The start was painful.
QIODevice *outDev = audioOutput-<start();
Returned QIODvice outDev was very "unresponsive". audioOutput->bytesFree() returned only declared buffer size but not real amount of free data. outDev device didn't emit any signals to inform about need of a new audio data,
even audioOutput device didn't emit notify() signal.
The only way to feed device with data was a QTimer event loop and invoking outDev->write().
Another way is tricky.
Instead of starting output with QIODevice *outDev = audioOutput->start ();
we may start it like this:
audioOutput->start(ourDevice);where ourDevice is an instance of tricky QIODevice subclass.
When "real device" will want a data, it will call
ourDevice->read(char* data, qint64 maxLen);As Qt doc says: http://doc.qt.io/qt-5/qiodevice.html
by re-implementation of readData(char* data, qint64 maxLen) we get access to it.

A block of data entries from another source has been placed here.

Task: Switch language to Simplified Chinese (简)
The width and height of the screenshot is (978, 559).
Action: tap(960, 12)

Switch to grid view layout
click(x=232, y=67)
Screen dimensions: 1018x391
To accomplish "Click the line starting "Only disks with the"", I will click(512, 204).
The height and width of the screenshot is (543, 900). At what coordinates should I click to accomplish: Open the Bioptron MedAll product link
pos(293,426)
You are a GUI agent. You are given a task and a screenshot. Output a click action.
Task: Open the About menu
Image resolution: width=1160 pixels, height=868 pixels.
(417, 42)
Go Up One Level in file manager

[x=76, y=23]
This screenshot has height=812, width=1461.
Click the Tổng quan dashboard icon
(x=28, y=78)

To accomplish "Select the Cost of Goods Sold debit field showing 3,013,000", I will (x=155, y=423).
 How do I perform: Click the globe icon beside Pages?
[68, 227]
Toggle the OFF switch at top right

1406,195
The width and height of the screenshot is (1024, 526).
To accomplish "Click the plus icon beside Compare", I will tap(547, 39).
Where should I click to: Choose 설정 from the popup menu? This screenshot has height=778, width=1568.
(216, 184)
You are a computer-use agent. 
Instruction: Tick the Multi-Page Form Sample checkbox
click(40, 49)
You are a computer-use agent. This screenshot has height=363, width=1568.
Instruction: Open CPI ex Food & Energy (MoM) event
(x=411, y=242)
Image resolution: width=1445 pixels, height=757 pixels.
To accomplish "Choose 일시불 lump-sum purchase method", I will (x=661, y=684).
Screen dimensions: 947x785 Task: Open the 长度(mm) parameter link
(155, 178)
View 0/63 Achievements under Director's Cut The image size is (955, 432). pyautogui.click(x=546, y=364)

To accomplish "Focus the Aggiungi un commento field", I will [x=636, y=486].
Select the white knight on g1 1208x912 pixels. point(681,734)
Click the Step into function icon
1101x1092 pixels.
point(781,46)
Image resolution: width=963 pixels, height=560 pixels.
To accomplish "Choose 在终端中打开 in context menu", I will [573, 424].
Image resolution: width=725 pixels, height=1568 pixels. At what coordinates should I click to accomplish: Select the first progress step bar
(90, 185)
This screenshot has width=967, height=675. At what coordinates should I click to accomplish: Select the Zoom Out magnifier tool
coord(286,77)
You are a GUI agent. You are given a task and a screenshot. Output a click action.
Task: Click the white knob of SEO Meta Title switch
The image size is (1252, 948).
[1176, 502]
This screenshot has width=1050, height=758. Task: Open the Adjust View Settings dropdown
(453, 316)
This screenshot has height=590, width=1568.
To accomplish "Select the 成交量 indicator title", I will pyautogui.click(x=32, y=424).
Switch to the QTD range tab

Moreover, this call is performed in different thread - "the real device" one.
We may feed char* data just in readData() method, but I prefer to emit signal
and write data in more suitable place.
Important thing! Such signal has to be connected with any slot with
Qt::DirectConnection flag:
connect(ourDevice, &ProxyDevice::feedAudio, someObject, &SomeObject::feedAudioSlot, Qt::DirectConnection);
class ProxyDevice : public QIODevice { Q_OBJECT public: /** Constructor does almost nothing, just initializes size of fake buffer. */ ProxyDevice(QObject* parent = 0) : QIODevice(parent), m_bufferSize(2048) {} /** In fact, there is no any buffer! * That value controls size of data to get by feedAudio() * instead of maxlen value sending in readData(data, maxlen) */ void setBufferSize(qint64 s) { m_bufferSize = s; } qint64 bufferSize() const { return m_bufferSize; } signals: /** char* is pointer to data, qint64 is its size * and qint64& is reference where connected slot will return size of data has been written. */ void feedAudio(char*, qint64, qint64&); protected: /** This is heart of the class: * feedAudio(data, m_bufferSize, wasRead) signal is emitted * to get m_bufferSize bytes into data * and into reference of wasRead connected slot * returns amout of bytes were put. */ virtual qint64 readData(char *data, qint64 maxlen) { Q_UNUSED(maxlen) qint64 wasRead = 0; emit feedAudio(data, m_bufferSize, wasRead); return wasRead; } /** Dummy - does nothing */ virtual qint64 writeData(const char *data, qint64 len) { return 0; } private: qint64 m_bufferSize; };
When connected slot will not write any data and returns 0 in reference - device will go into Idle state.